Business loans for Native Americans, Native Hawaiians and Alaska Natives
Loan resources for minorities
- State and federal governments have resources to help Native Americans, Native Hawaiians and Alaska Natives to secure business loans.
- The Small Business Administration has resources for Native Americans, Native Hawaiians and Alaska Natives to help grow their businesses.
- Native Hawaiians have resources unique to them through the Office of Hawaiian Affairs and nonprofit organization Hi’ilei Aloha.
Native Americans are nearly twice as likely to live in poverty, and face greater unemployment than other Americans. Unsurprisingly, these obstacles can make it difficult for Native Americans — as well as Native Hawaiians and Alaskan Natives — to qualify for loans, whether it’s to purchase a home, buy a car or start a business.
Despite these challenges, many organizations exist to help Native Americans, Native Hawaiians and Alaska Natives qualify for financing to start or grow a business, in addition to providing other resources to support entrepreneurship.
Business loans for Native Americans, Hawaiians and Alaskans
The Small Business Administration (SBA) is a federal agency that provides support to small businesses and entrepreneurs. The SBA’s Office of Native American Affairs is charged with helping Native Americans, Alaska Natives and Native Hawaiians develop or expand small businesses.
One of the office’s services is providing free technical assistance to businesses in a variety of fields, such as marketing, strategic and operational planning, financial analysis, opportunity development and capture, contract management, and compliance.
Another resource is the Bureau of Indian Affairs’ Division of Capital Investment, which manages an Indian Loan Guarantee, Insurance and Interest Subsidy program. The program helps Native American borrowers qualify for business financing. The program was created as part of the Indian Financing Act of 1974, which aimed to “reduce the disparity between business capital available to Indian and non-Indian businesses.”

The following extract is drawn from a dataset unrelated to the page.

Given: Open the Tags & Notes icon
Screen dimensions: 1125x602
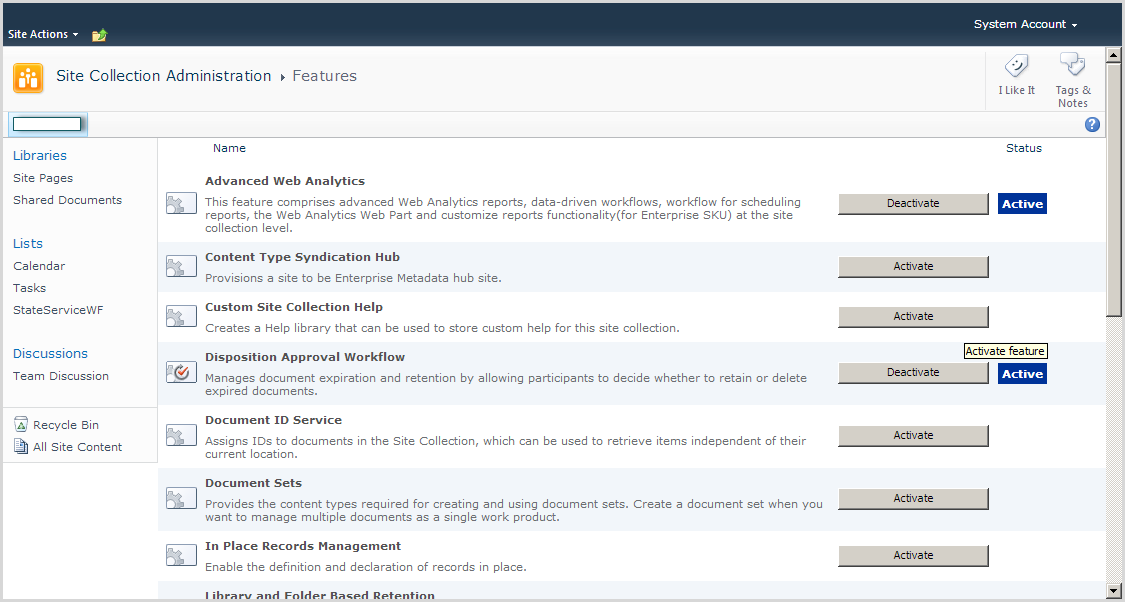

The loans are funded by non-government lending institutions, but up to 90 percent of the loan amount is guaranteed or insured by the federal government. The loans may be used for a variety of purposes, including operating capital, equipment purchases, business acquisition and refinance, building construction and lines of credit.
The maximum loan guaranteed for individuals is $500,000. The program can guarantee larger amounts for tribes, tribal enterprises or business entities, but guarantees for such loans are subject to certain limitations.
SBA 8(a) Business Development Program
Native Americans, Hawaiians and Alaskans all may take advantage of the SBA’s 8(a) Business Development program. The program helps qualifying minority-owned businesses grow their businesses through counseling, training workshops and management and technical guidance. The program also provides access to government contracting opportunities.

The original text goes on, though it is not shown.